Die Forscher hätten daher ohne Genehmigung in der vergangenen Woche damit begonnen, die Kameras im Stadion zu installieren. Als die Arbeiten bemerkt wurden,  war der Verein überrascht. "Für uns war klar, dass machen wir nicht. Ich habe den Test umgehend stoppen lassen", so Wellenreuther im ka-news-Gespräch. Der Verein werde nach Auffassung Wellenreuthers wohl auch künftig keine Genehmigung für das Projekt erteilen.

Was ist das Ziel der Tests?

Der Datenschutzbeauftragte für Baden-Württemberg, Jörg Klingbeil, sagte gegenüber ka-news: "Ich sehe für einen Einsatz dieser Technik in Deutschland auf den ersten Blick keine Rechtsgrundlage." Klingbeil warte derzeit auf eine Stellungnahme des KIT, um sich ein umfassendes Bild von der Sachlage zu machen. Erst dann könne er ein abschließendes Urteil bilden.

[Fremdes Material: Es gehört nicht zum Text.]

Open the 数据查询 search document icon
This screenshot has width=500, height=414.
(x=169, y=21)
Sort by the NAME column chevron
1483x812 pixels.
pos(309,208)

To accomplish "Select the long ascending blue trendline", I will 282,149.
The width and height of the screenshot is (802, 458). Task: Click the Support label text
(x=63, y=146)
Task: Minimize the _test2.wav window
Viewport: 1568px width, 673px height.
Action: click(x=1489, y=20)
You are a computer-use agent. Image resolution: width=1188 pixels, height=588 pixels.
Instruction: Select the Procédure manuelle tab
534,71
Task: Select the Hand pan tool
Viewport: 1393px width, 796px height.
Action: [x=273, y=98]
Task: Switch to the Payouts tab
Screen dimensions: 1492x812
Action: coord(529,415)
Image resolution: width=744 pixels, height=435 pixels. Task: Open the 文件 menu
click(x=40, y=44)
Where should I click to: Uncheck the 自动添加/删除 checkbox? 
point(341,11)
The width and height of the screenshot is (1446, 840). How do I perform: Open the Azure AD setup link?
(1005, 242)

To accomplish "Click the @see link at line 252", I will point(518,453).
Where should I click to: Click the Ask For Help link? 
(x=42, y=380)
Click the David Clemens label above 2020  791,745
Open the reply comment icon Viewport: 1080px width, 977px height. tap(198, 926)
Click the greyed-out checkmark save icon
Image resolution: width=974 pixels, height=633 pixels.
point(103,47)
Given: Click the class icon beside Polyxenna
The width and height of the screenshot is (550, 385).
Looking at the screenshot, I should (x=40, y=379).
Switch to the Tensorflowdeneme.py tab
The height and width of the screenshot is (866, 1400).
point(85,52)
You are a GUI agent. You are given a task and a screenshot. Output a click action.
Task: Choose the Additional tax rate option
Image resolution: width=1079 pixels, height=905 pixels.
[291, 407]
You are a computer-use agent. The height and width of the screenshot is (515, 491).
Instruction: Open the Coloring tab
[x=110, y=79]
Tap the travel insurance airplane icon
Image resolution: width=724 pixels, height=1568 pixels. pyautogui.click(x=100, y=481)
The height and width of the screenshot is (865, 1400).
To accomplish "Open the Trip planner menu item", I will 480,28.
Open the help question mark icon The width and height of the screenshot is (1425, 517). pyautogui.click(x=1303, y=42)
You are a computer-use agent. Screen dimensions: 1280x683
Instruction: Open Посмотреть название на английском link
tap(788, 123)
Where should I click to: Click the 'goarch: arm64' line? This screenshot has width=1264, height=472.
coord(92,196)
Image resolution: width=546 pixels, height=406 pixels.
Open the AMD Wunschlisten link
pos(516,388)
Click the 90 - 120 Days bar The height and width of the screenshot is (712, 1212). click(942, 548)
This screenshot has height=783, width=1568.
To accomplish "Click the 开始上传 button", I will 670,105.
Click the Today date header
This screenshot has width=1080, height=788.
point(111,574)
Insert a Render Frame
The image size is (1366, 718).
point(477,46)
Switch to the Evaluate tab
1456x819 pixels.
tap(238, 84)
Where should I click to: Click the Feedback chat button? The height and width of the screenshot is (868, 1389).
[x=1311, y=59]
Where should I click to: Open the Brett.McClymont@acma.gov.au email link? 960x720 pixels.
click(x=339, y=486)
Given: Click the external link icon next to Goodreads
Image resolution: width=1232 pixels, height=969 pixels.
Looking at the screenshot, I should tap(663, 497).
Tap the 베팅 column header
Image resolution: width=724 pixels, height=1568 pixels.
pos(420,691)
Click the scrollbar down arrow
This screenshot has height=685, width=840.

"Zum jetzigen Zeitpunkt sind noch sehr viele Fragen offen", so Klingbeil. Klar sei, dass Fans nicht für Testzwecke gefilmt werden dürften, ohne im Vorfeld ausreichend darüber informiert zu werden. Auch sei wichtig zu wissen, wer später auf die erhobenen Daten zurückgreife. Und woher stammen künftig die biometrischen Daten mit denen die Gesichter der gefilmten Fans abgeglichen werden, fragt der Datenschützer. Des Weiteren müsse geklärt werden, welches Ziel mit der Technik verfolgt und wo genau sie später angewendet werden soll. Zudem hätte im Vorfeld eine Überprüfung des Projekts durch den Datenschutzbeauftragten stattfinden müssen.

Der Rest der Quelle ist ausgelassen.